Julio era un obrero muy calificado, enseguida encontró trabajo en la construcción de la presa Hidroeléctrica Futaleufú. Pudo hacer pie. Pudo, después de atravesar la espesa bruma del desasosiego al que a tantos chilenos empujó Pinochet, historia que, con otros matices, bien conocemos. Al tiempo pudo recibir a su familia y unos cuantos meses después nació Danilo.
Cuando terminó, los trasladaron a Jujuy para trabajar durante algunos años en otro proyecto de represa. Ahí nació el más chiquito de los Martínez, el gran empanadero jujeño y, poco después, se vinieron a Neuquén para que Julio pudiera ser parte de la construcción de la hidroeléctrica Piedra del Águila. Por consiguiente, fue parte de la histórica huelga que trajo a más de 1200 trabajadores marchando 260 kilómetros hasta la capital neuquina, en reclamo por las condiciones de seguridad por demás precarias, que habían terminado con la vida de varios obreros.
“Nosotros tenemos el corazón dividido en dos. Argentina es nuestro amor. Nos abrió un panorama, nos dio la posibilidad de un mañana cuando veníamos absolutamente tristes y desilusionados por el Pinocho. Argentina nos permitió realizarnos. Para una mujer chilena no como yo, Neuquén también implicó tener otra vida, pude ser trabajadora del Estado, yo no lo olvido”, dice Carmen.

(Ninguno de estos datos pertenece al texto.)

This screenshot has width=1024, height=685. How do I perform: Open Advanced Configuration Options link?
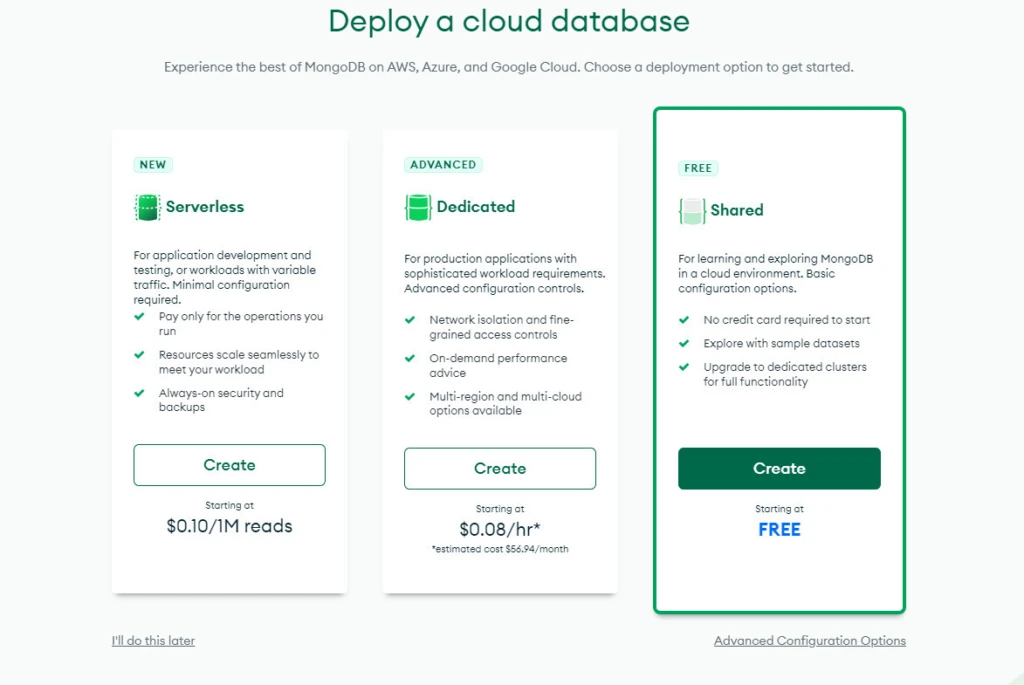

Entre brindis y brindis, la noche ya tiene guitarras. Pasan Violeta Parra, Victor Jara, Inti Illimani. También Gieco, Piero, Fandermole. Al otro día, la mayoría trabaja y aunque el carrete ya se extendió de las 12, es Dieciocho po. “Abre la muralla”, grita el coro que acompaña a los guitarreros, evocando la poesía de Nicolás Guillén que inmortalizaron unos Quilapayún. Otra época, otra Chile, otra Latinoamérica.
—¿Quién es?
—La paloma y el laurel...
—¡Abre la muralla!
—¡Tun, tun!
—¿Quién es?
—El gusano y el ciempiés...
—¡Cierra la muralla!
Carmen se sienta en la pierna de Julio a mirar a los nietos. Se apuran en decirme que no deje de acompañarlos en el aniversario de los 60. Voy a estar, le digo y me prometo. El coro sigue cantando cada vez más encendido. “En esta casa somos eso”, dice Carmen: “Al corazón del amigo, abre la muralla”.
Según el censo de 2022, más de 21 mil personas nacidas en Chile viven en la provincia de Neuquén. No es sólo inmigración, es identidad. A los hermanos: abre la muralla.